Data excerpts:
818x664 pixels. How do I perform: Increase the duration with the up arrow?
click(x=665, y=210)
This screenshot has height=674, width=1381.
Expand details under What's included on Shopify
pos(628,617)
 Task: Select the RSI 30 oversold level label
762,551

--

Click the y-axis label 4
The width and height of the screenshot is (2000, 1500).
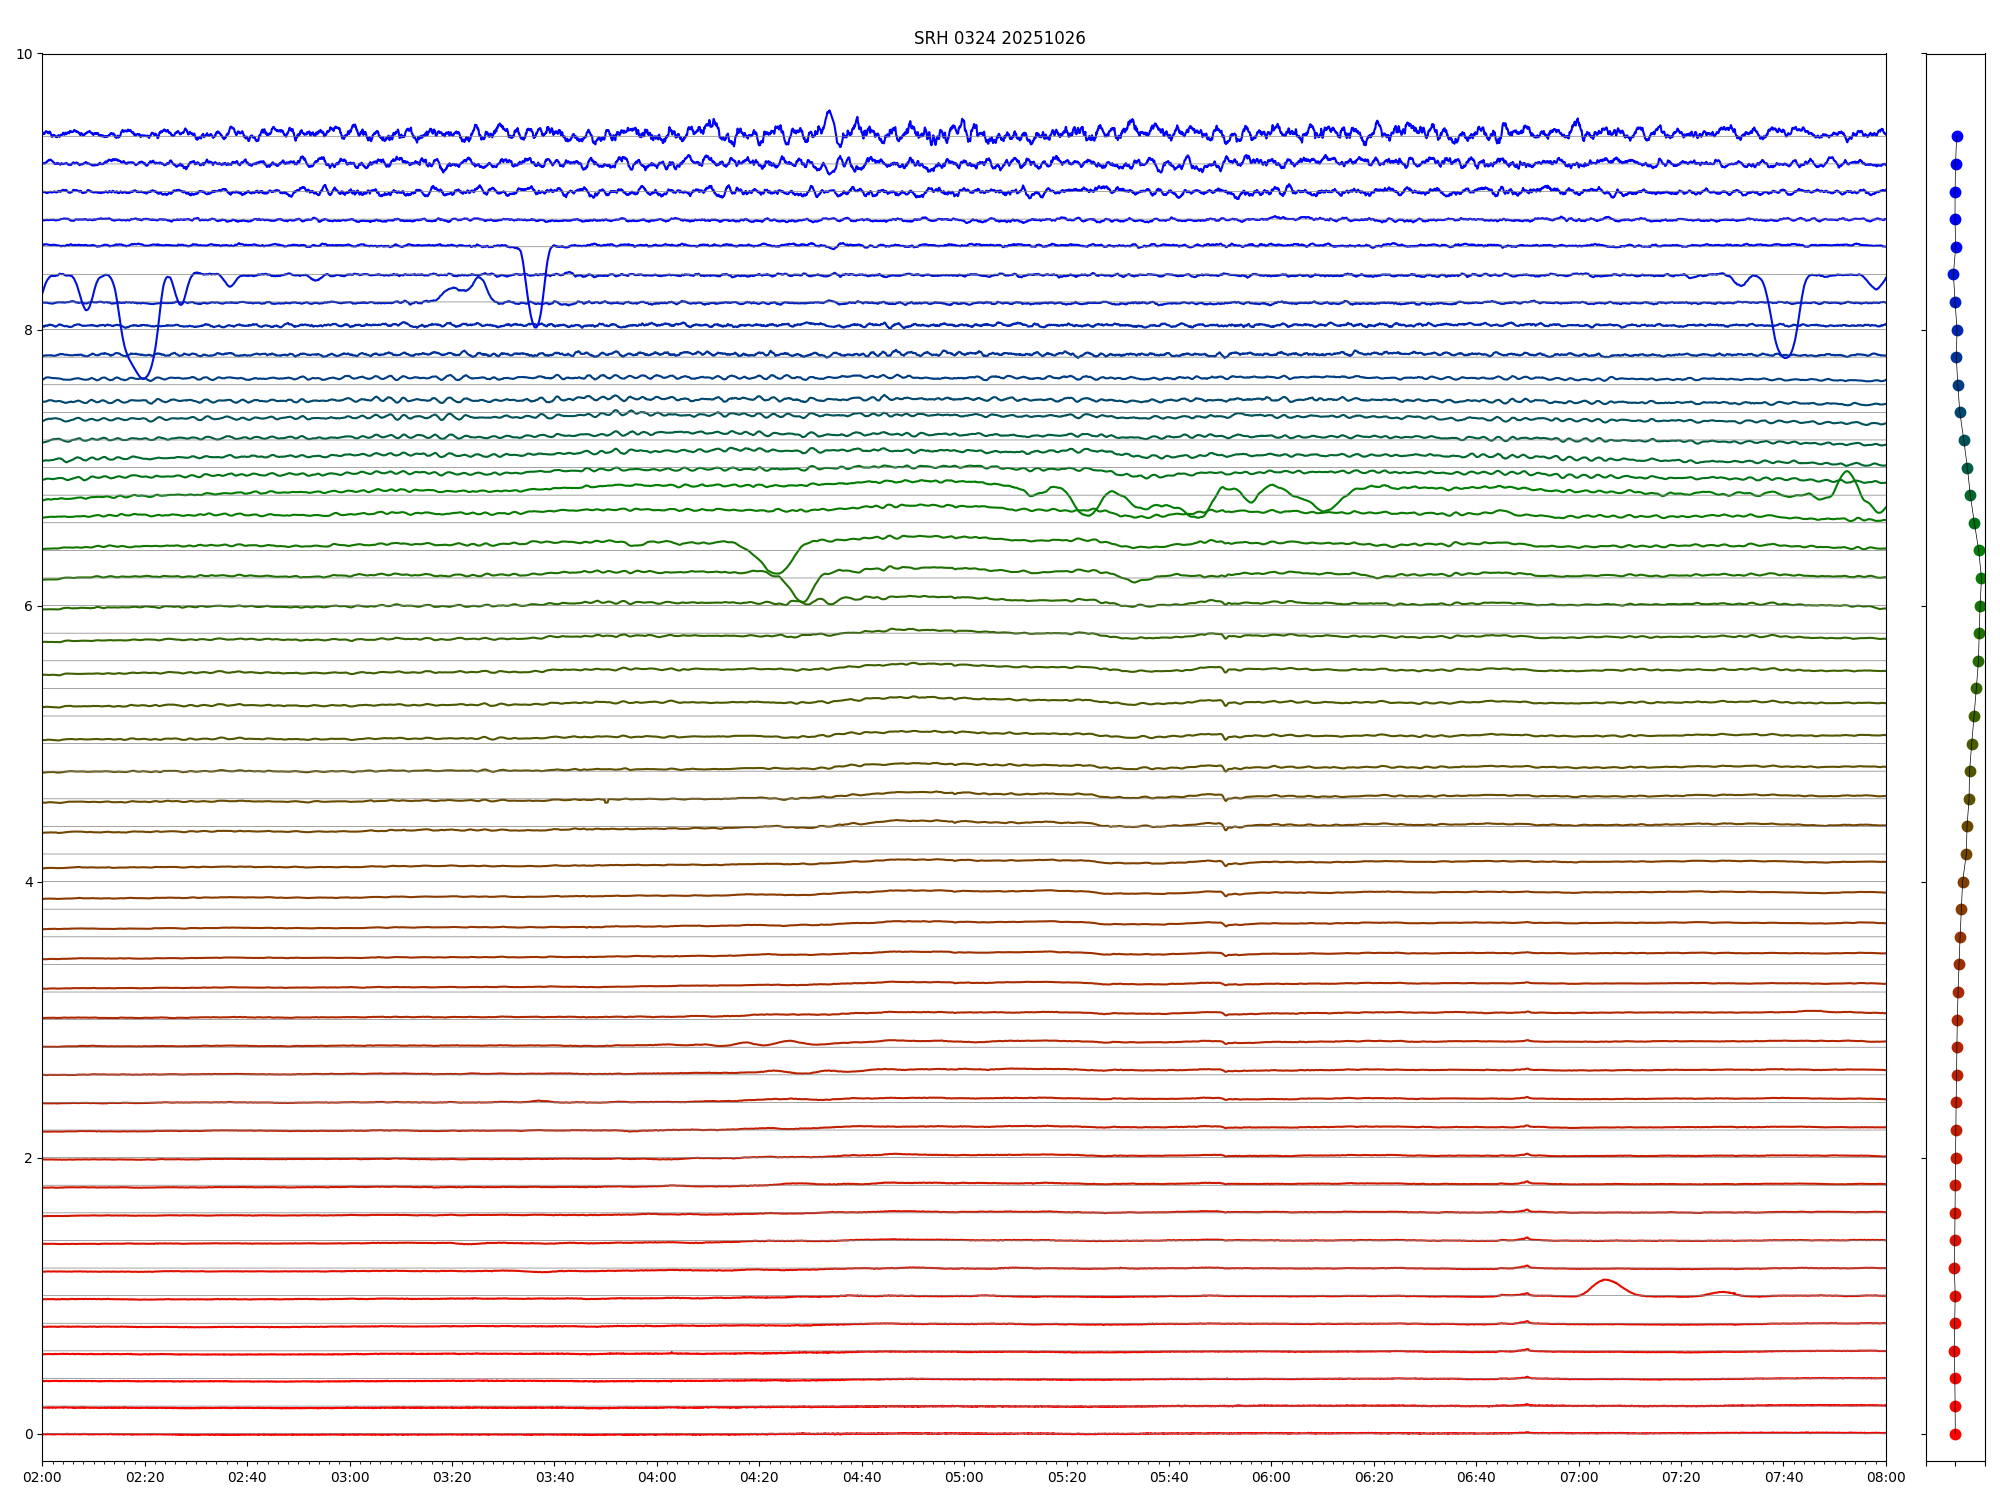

...

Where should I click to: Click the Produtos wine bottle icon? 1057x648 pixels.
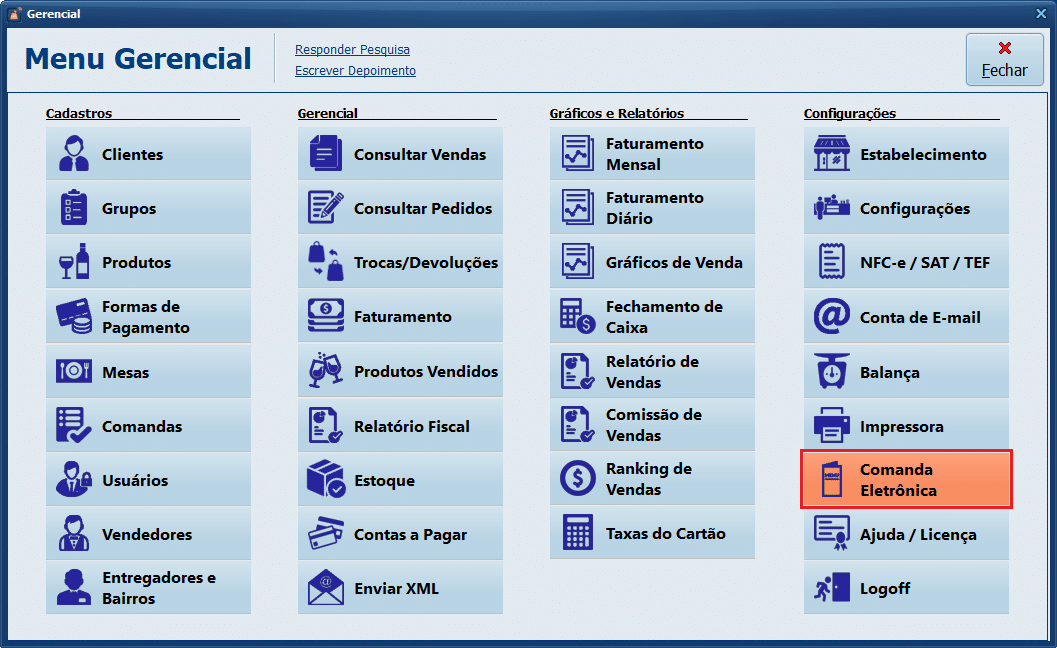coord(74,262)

Given exercise:
Please set down the listing word for word, starting at the line that contains "Where should I" and ending at the line that contains "coord(74,262)", leaving out the pictures.

Problem solution:
Where should I click to: Click the Produtos wine bottle icon? 1057x648 pixels.
coord(74,262)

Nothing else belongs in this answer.